* [WHAT IS ASKED] Copy the entries below, swapping each occurrence of "icon" for "button" and changing nothing else. Omit the pictures from your answer.

>> START THE RECORDS

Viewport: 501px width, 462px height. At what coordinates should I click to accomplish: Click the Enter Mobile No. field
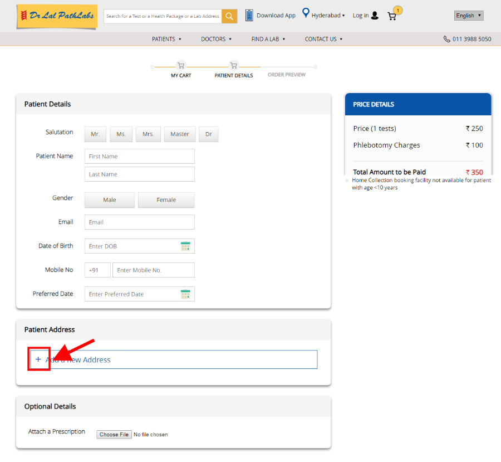[153, 270]
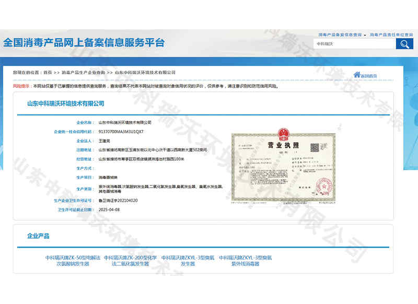418x304 pixels.
Task: Open product 中科瑞沃牌ZKYL-3型臭氧紫外线消毒器
Action: [245, 261]
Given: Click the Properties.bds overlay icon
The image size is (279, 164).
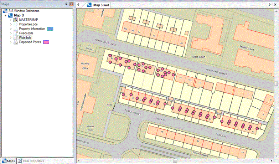Looking at the screenshot, I should point(16,24).
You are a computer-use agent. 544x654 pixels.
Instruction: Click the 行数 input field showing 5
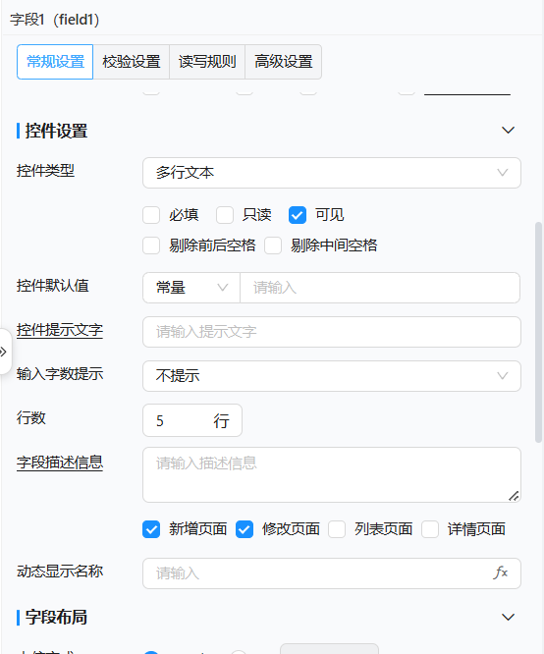click(x=192, y=420)
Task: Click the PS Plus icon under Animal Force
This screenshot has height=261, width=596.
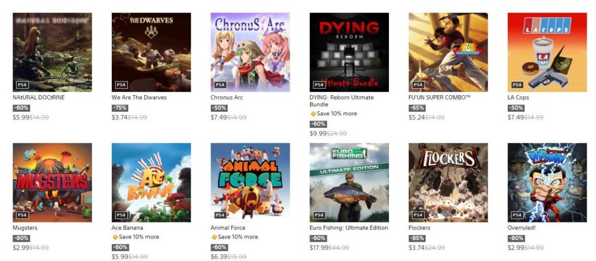Action: pyautogui.click(x=214, y=237)
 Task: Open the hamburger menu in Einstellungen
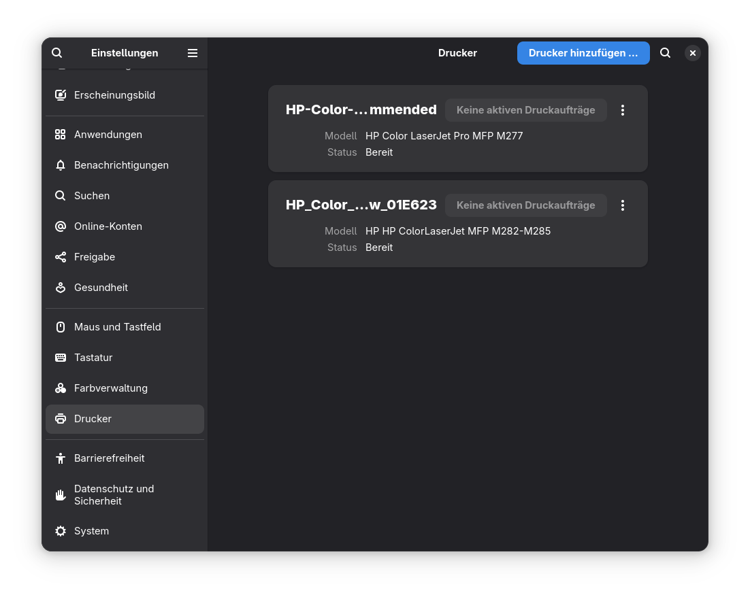coord(193,52)
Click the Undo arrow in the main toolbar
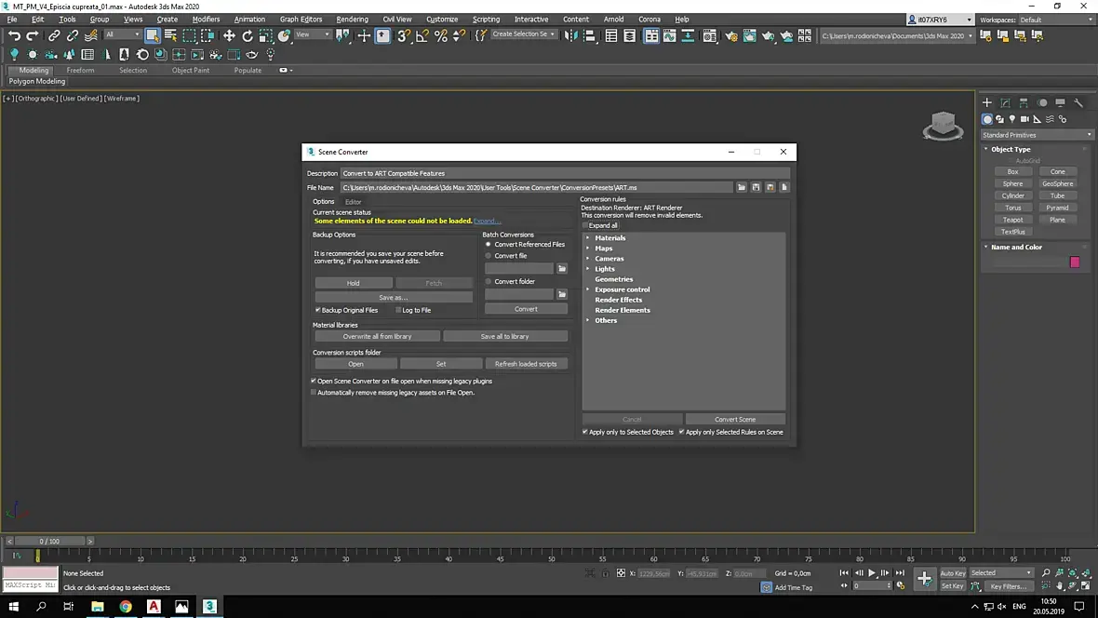 click(14, 35)
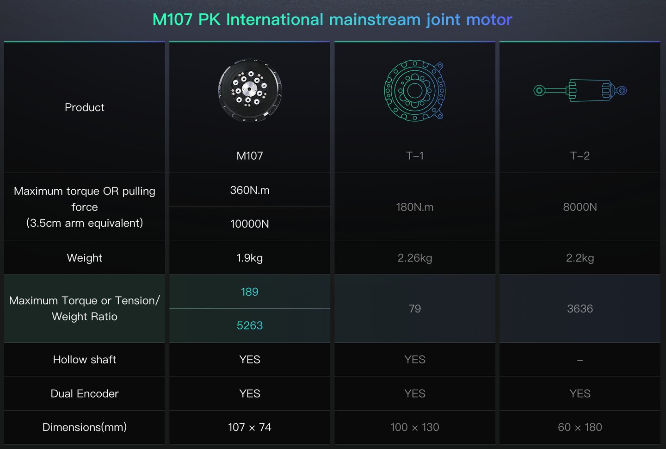Click the Product column header cell
The width and height of the screenshot is (666, 449).
pos(85,107)
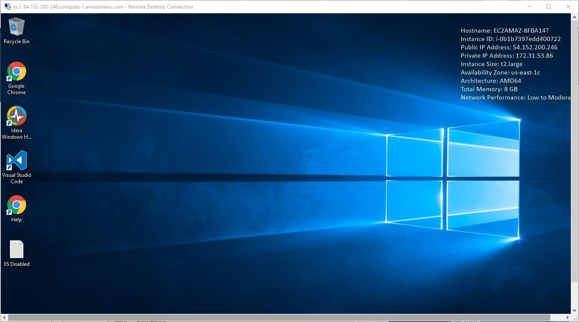Click the vertical scrollbar up arrow
This screenshot has width=579, height=322.
tap(575, 17)
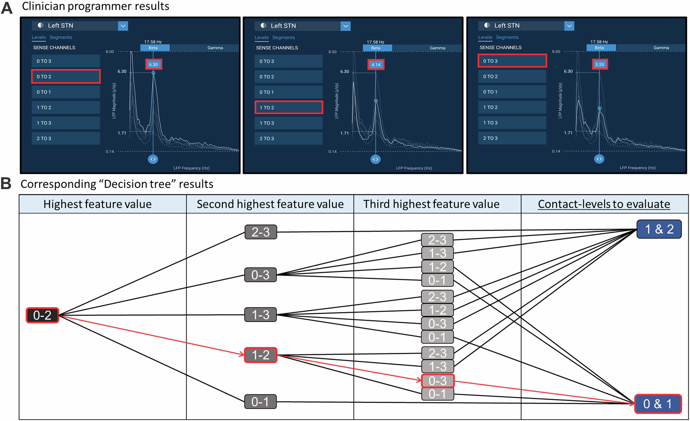Click the round frequency cursor handle in left panel

tap(153, 159)
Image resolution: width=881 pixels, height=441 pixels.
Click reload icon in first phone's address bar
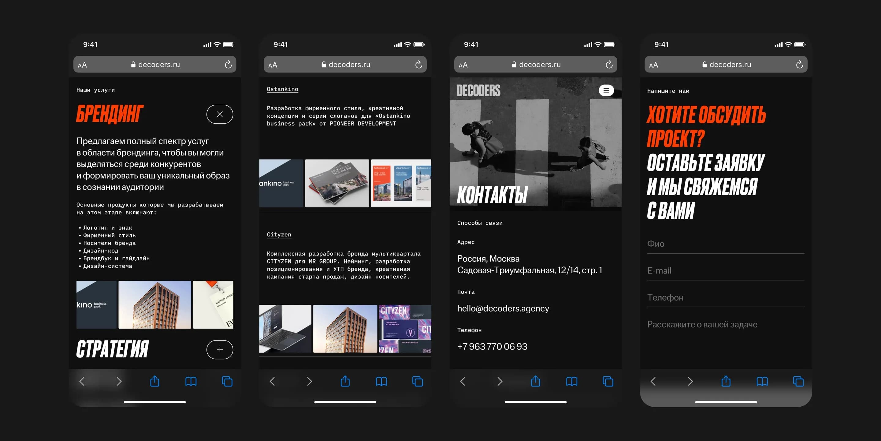pos(228,65)
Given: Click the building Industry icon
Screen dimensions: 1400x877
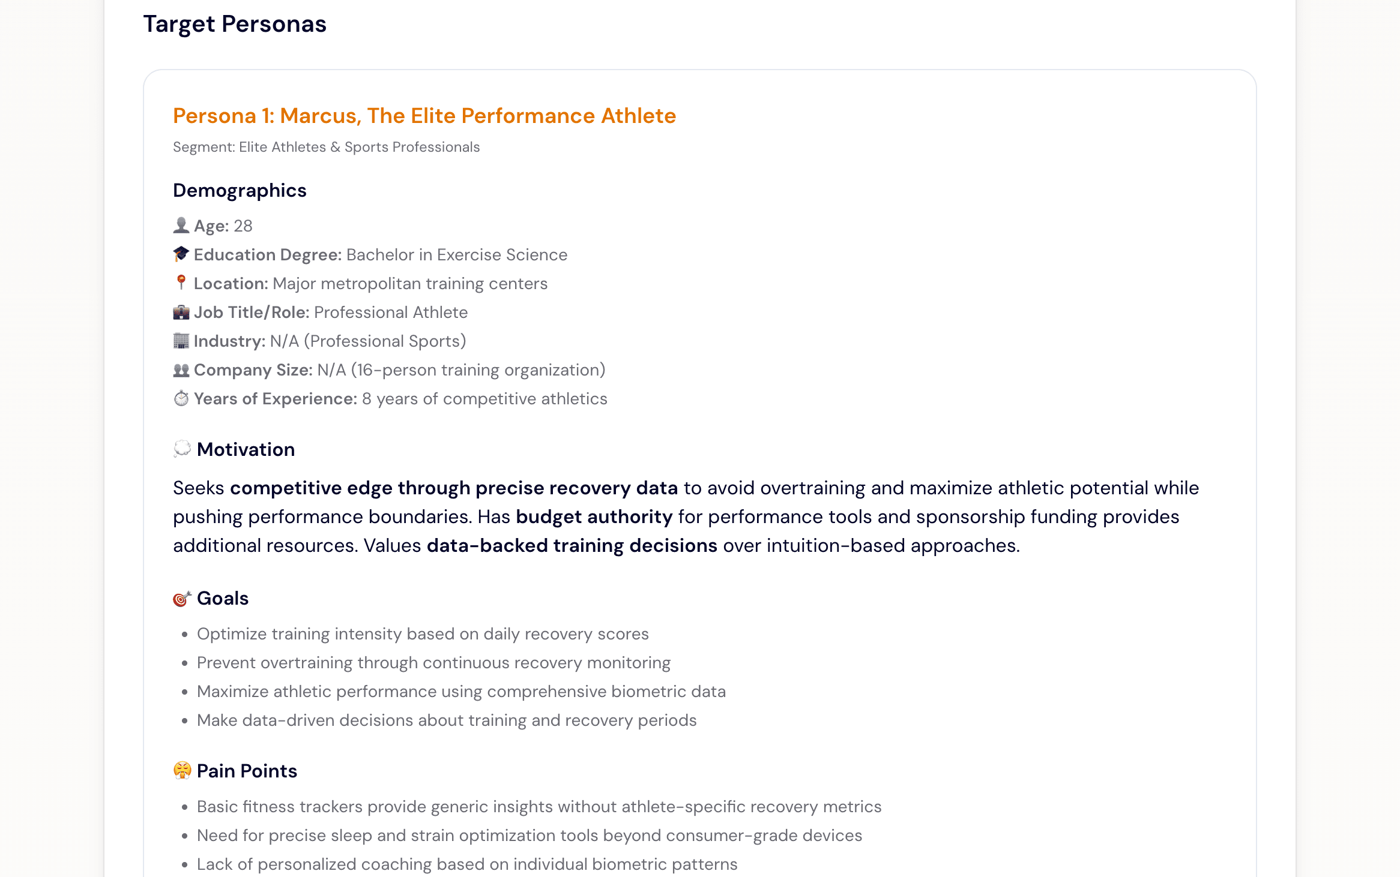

>> END THE RECORDS

* [ANSWER TO THIS TASK]
Viewport: 501px width, 462px height. At what coordinates should I click to accomplish: Click the Enter Mobile No. field
[153, 270]
418x304 pixels.
Task: Open product 中科瑞沃牌ZKYL-3型臭氧紫外线消毒器
Action: [245, 261]
Given: Click the Properties.bds overlay button
The image size is (279, 164).
Looking at the screenshot, I should point(16,24).
You are a computer-use agent. 544x654 pixels.
Instruction: Click the 行数 input field showing 5
click(x=192, y=420)
Task: Click the PS Plus button under Animal Force
This screenshot has height=261, width=596.
Action: pyautogui.click(x=214, y=237)
 Task: Open the hamburger menu in Einstellungen
coord(193,52)
Click the Undo arrow in the main toolbar
 click(14, 35)
Click the Product column header cell
The width and height of the screenshot is (666, 449).
pos(85,107)
Click the vertical scrollbar up arrow
This screenshot has width=579, height=322.
tap(575, 17)
Click the round frequency cursor handle in left panel

tap(153, 159)
Image resolution: width=881 pixels, height=441 pixels.
Click reload button in first phone's address bar
pos(228,65)
Given: Click the building Industry button
Screen dimensions: 1400x877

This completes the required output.